**Selected extract:**

An approach to empirically observe online signed networks, using Mastodon instance log data.
Our previous post (Gertzel, 2023) introduced Mastodon – a decentralised microblogging platform – as well as code and methodological steps to collect Mastodon data using the rtoot
R package (Schoch & Chan, 2023) and construct networks for analysis.
The present blog post uses rtoot
to construct a signed network between Mastodon instances where a ‘friend’ tie indicates that an instance has nominated another instance as a peer while a ‘foe’ tie is where an instance blocks another instance. When an instance \(i\) blocks another instance \(j\) it means that content and users on instance \(j\) are not visible to users on instance \(i\).
While the present post uses rtoot
directly, we have recently implemented Mastodon collection in vosonSMl
and vosonDash
, using the rtoot
R package. Steps for collecting and generating different types of networks, following a similar framework as with the other data sources (Twitter, YouTube, Reddit, WWW) are available on the GitHub page.
This blog post summarises research that was presented at the Australian Social Network Analysis Conference ASNAC, in November 2023. Research design, methodology and analysis by Francisca Borquez V.; data collection and analysis code by Bryan Gertzel and Rob Ackland.
Mastodon is a decentralised microblogging platform that uses an open-source network protocol called ActivityPub
to communicate between server instances and users. The instances collectively form a network of interoperable servers known as the federated universe or ‘Fediverse’. Users join autonomous local communities (with their own rules, administration and moderation), typically established around a community or area of interest and intended to group similar users based on e.g. geographic location, language, views, interests, etc.
The Mastodon federated governance of instances results in local rules and moderation, wherein users and other instances can be ‘friended’ but also silenced or suspended. As instances administrators apply moderating rules (e.g. by nominating foes), they protect their own users to be exposed to potentially harmful timelines, content and users. The following example provides an approach to empirically observe online signed networks, i.e. networks containing both positive (friendly) and negative (antagonistic) ties, using Mastodon instance log data.
Mastodon provides an instance search engine, which is based on a database that gets crawled and updated on a daily basis. Users can define search parameters, for example by setting languages, descriptions, number of users, etc.
In this example, we are using 5 server instances relating to technology as starting points (seeds), we identified through the instance search engine. The seeds were qualitatively assessed and included in the sample if they:
Instance | Number of users |
---|---|
social.veraciousnetwork.com | 2,087 |
defcon.social | 1,122 |
vmst.io | 1,942 |
social.linux.pizza | 1,675 |
gamestoot.de | 1,798 |
Table 1: seed server instances related to tech and number of active users.

**Data extract:**

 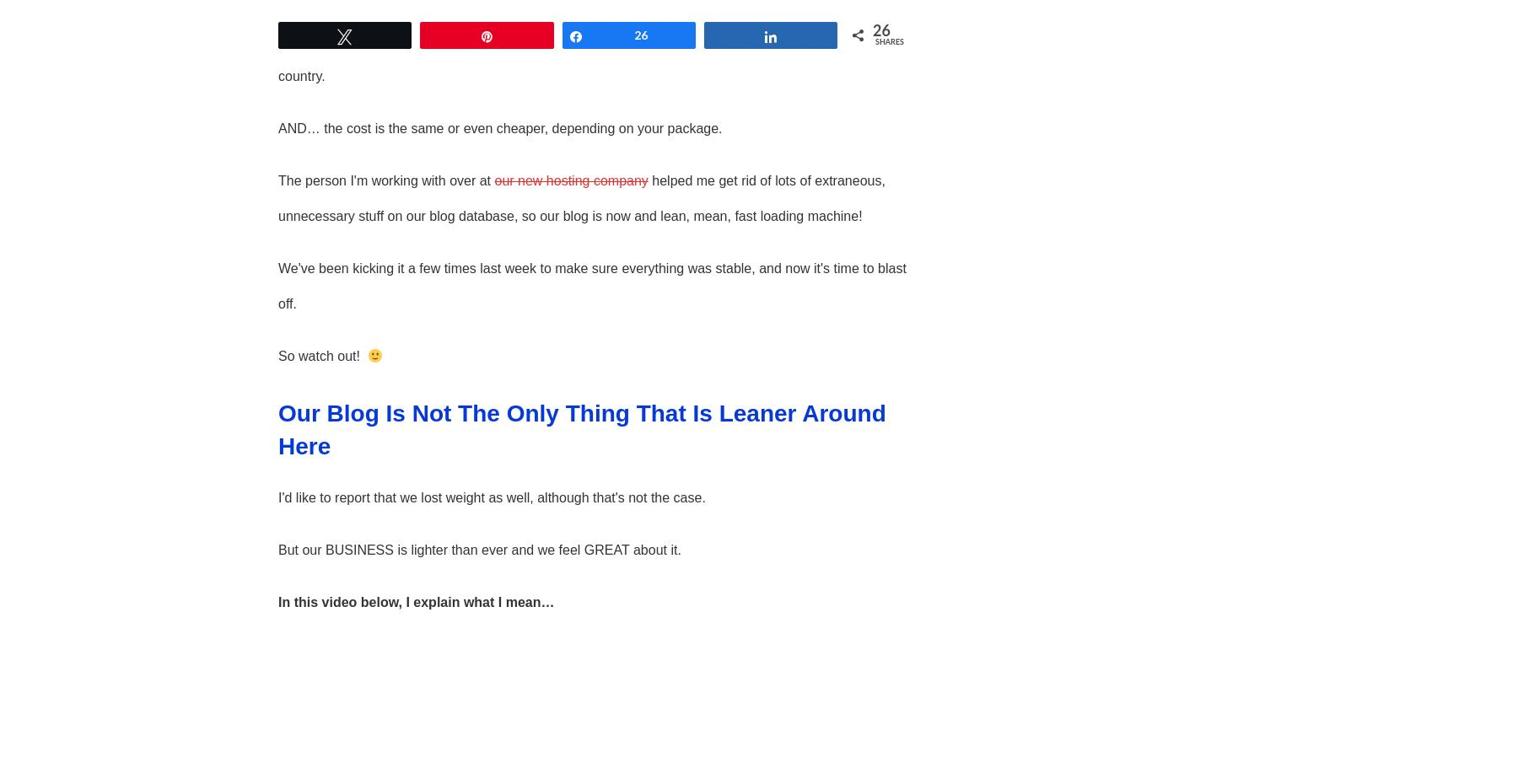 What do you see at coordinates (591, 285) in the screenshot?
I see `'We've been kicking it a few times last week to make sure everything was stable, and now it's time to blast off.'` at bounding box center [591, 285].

**Directive 1:** Can you repeat the Mastodon post above word for word, from "The present blog" to "the GitHub page."?
**Directive 2:** Which server instances does the Mastodon post list in its table as seeds?

**Task output 1:**
The present blog post uses rtoot
to construct a signed network between Mastodon instances where a ‘friend’ tie indicates that an instance has nominated another instance as a peer while a ‘foe’ tie is where an instance blocks another instance. When an instance \(i\) blocks another instance \(j\) it means that content and users on instance \(j\) are not visible to users on instance \(i\).
While the present post uses rtoot
directly, we have recently implemented Mastodon collection in vosonSMl
and vosonDash
, using the rtoot
R package. Steps for collecting and generating different types of networks, following a similar framework as with the other data sources (Twitter, YouTube, Reddit, WWW) are available on the GitHub page.

**Task output 2:**
social.veraciousnetwork.com
defcon.social
vmst.io
social.linux.pizza
gamestoot.de